Collaboration and Etiquette
Along the way, we encourage collaboration: "Scientists work together! They share materials and they talk to each other about learnings." We ask the kids to care for equipment, and to tidy the lab bench after each experiment. This instills a sense of responsibility and good etiquette: "Scientists need to clean up at the end of their experiments and keep a tidy lab bench!"

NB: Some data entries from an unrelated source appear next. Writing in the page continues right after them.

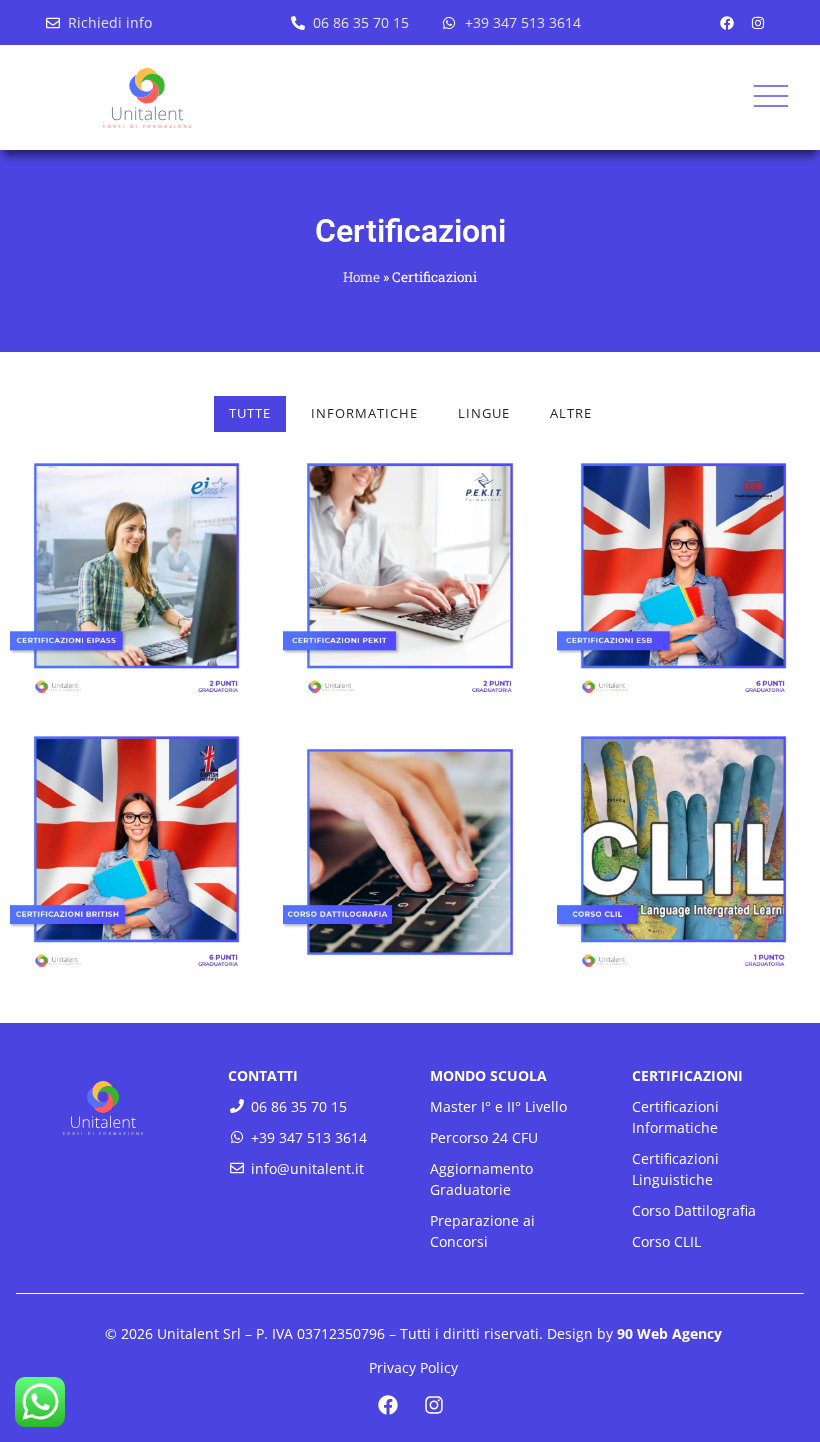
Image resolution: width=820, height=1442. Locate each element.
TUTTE (250, 413)
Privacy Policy (413, 1367)
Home (361, 277)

Every child is addressed as a "Scientist." Every child takes their turns in executing steps or tasks within the experiment: "Scientist Zoe, would you please drop the ice cubes in?" "Scientist Sydney would you please clamp the tube to the frame?" "Scientist Charlotte, it's your turn to pour!" We embrace mistakes, let ourselves go off script sometimes to see why the steps do matter. And we learn that that some of the best scientific discoveries were made by accident!
It is a Blast!
Lab benches are fully stocked with preschooler-sized test tubes, beakers, magnifying glasses, funnels, eyedroppers, flasks, safety goggles, and more. Building executive functioning skills, learning from each other's mistakes, expanding vocabulary, are all part of the fun and learning in this class. Early exposure to problem-solving and scientific thinking, and the importance of collaboration and teamwork are core drivers of the experience.
About the Founder
Hi there! My name is Evelyn, and I have two girls, ages four and two. They are native San Franciscans and love to do science experiments and to make new friends! I'm passionate about early childhood education, social emotional learning, and exposing young kids to big concepts in fun and impactful ways. I have degrees in biomedical and electrical engineering and economics from Duke University, as well as a masters in bioengineering. Education has long been in my soul and my family. I've shared the story what inspires this program in great detail on the next page, for anyone who is curious! Fueled by heritage and inspiration, I'm driven to contribute to the learning outcomes in our youngest generation of learners, by curating innovative, hands-on, project-based experiences that spark long-term growth mindset. My goal is to make science joyful, intuitive, and available to more kids - hopefully offering them widely across multiple San Francisco neighborhoods. Hope you'll join us!